Information provided.
..............................

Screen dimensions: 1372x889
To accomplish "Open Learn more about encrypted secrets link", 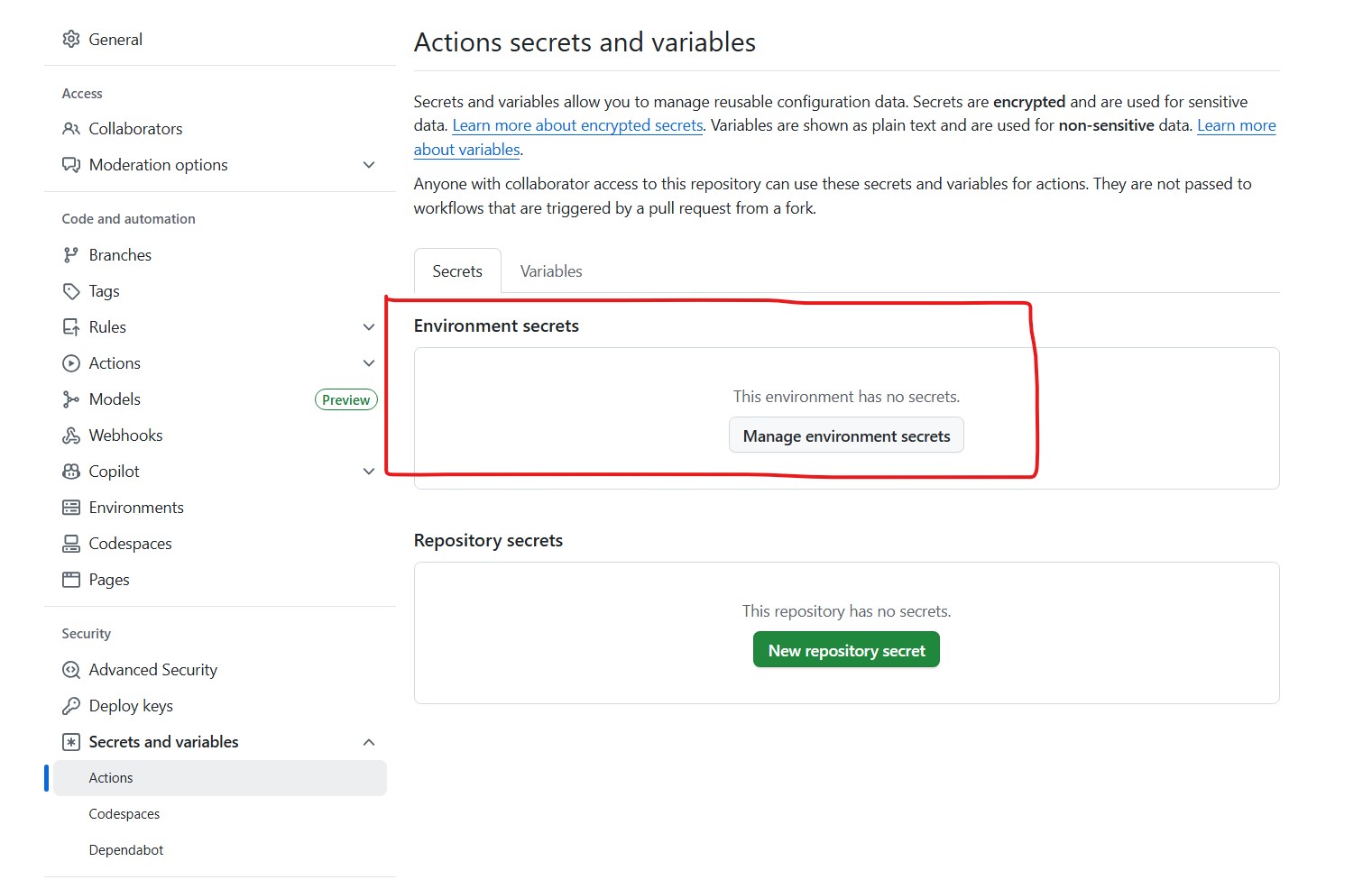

..............................

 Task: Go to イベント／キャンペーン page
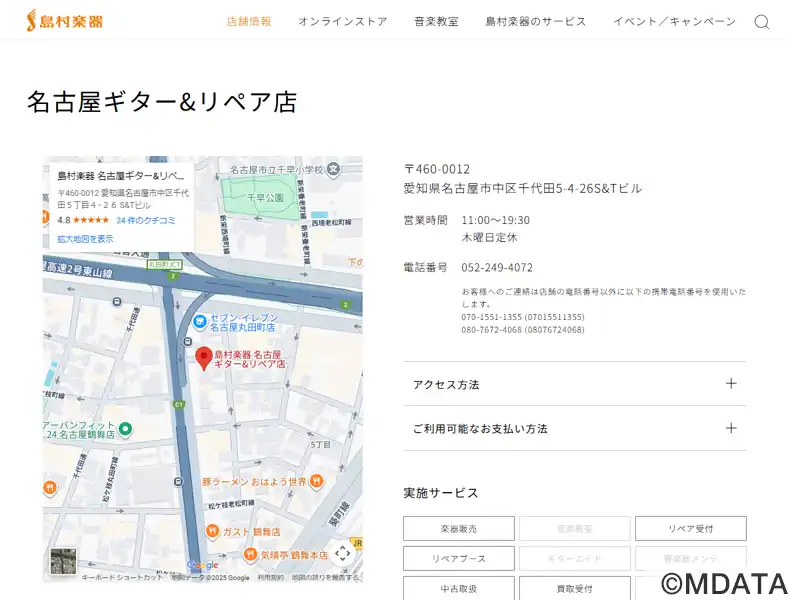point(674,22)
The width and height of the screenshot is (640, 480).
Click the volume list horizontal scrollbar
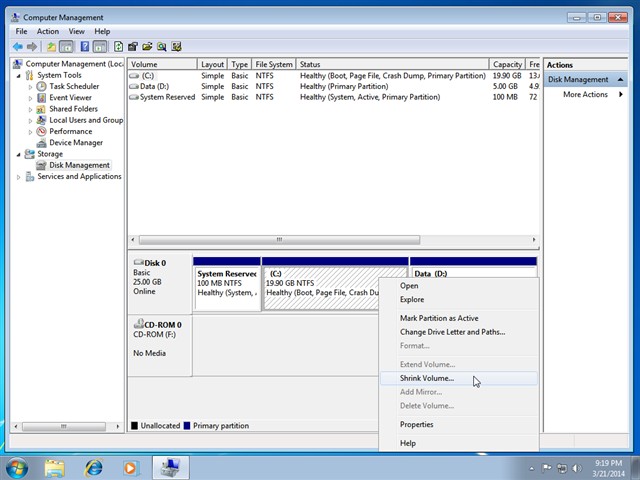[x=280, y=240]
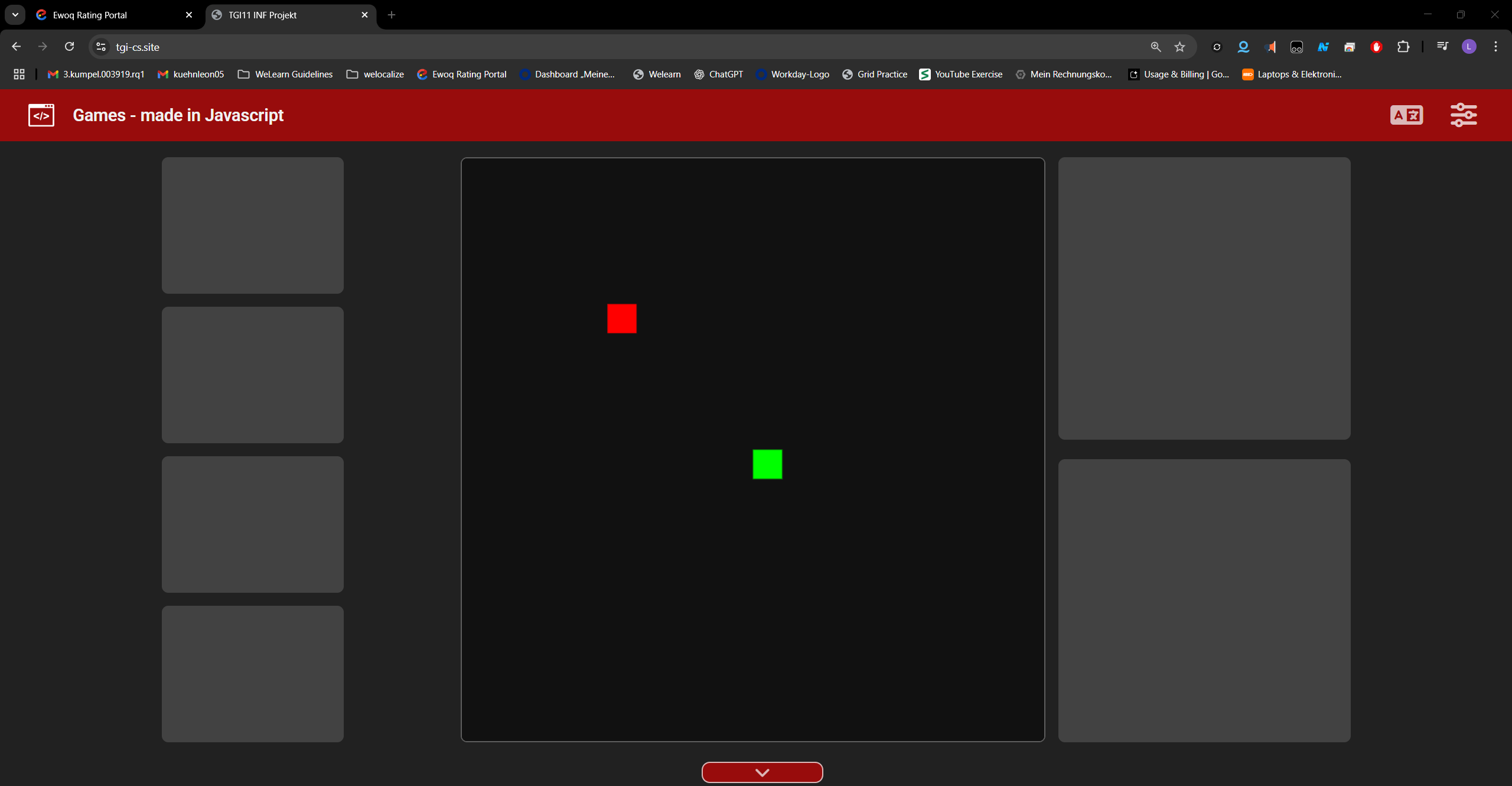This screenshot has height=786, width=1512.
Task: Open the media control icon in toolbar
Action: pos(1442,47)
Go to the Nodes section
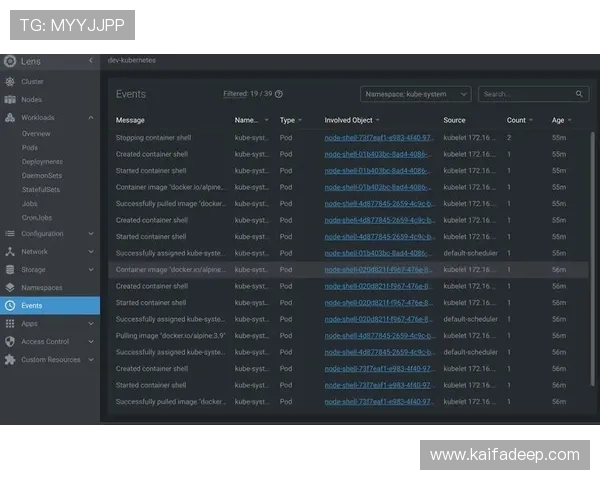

..............................

Task requirements. List the rows from the line with "Screen dimensions: 1372x889" to the line with "Learn more about" as a numbered list. Skip blank lines and leave the pictures out.

Solution below.
1. Screen dimensions: 1372x889
2. To accomplish "Open Learn more about encrypted secrets link", 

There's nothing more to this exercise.